Semmedu is a small village at the foot of the Velliangiri hills (the kailash of South), 30 km from Coimbatore, in Tamil Nadu , India. It is under the administration of the Ikkarai Boluvampatty panchayat.

Culture

There are several temples, including Poondi, Velliangiri.  A fairly level trek leads to the cave temple where there is a natural formation of Lingam (Lord Shiva).  Kottaikadu Maaga Amman kovil, built by the Cholas and according to ancient records contained a fort built 500 years ago, of which no trace remains. The temple is part of Archaeological Survey of India. The idol of the temple depicts Sri Meenakshi Amman of Madurai and it is believed that both idols have were carved by the same sculptor.
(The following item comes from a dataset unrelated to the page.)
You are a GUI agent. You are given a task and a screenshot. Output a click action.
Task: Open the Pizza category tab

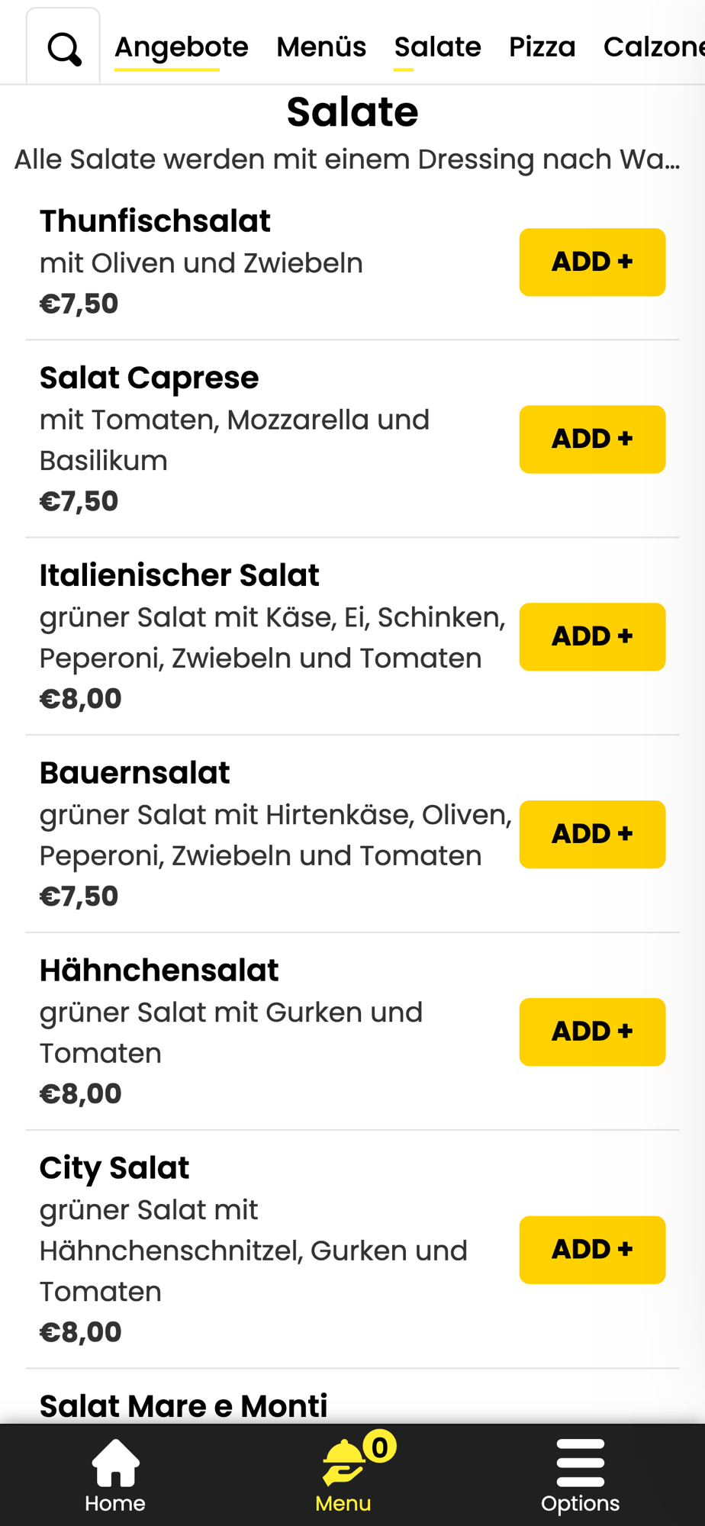click(x=542, y=47)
The Isha Yoga Meditation centre and ashram is a new addition.

History
Semmedu was founded in the early 1900s by Vellakinar Chinnappa Gounder, who purchased 500 acres of land from an Australian. He brought in settlers of different castes and creed to supplement the few people who were already living there. Later his sons Vellingiri, Palanisamy Kalisamy and Subbiah Gounder continued to develop the village.

Geography

The river Noyyal, a tributary to Cauvery, originates from the Siruvani Hills and flows through this village.  The Boluvampatti forest reserve is nearby.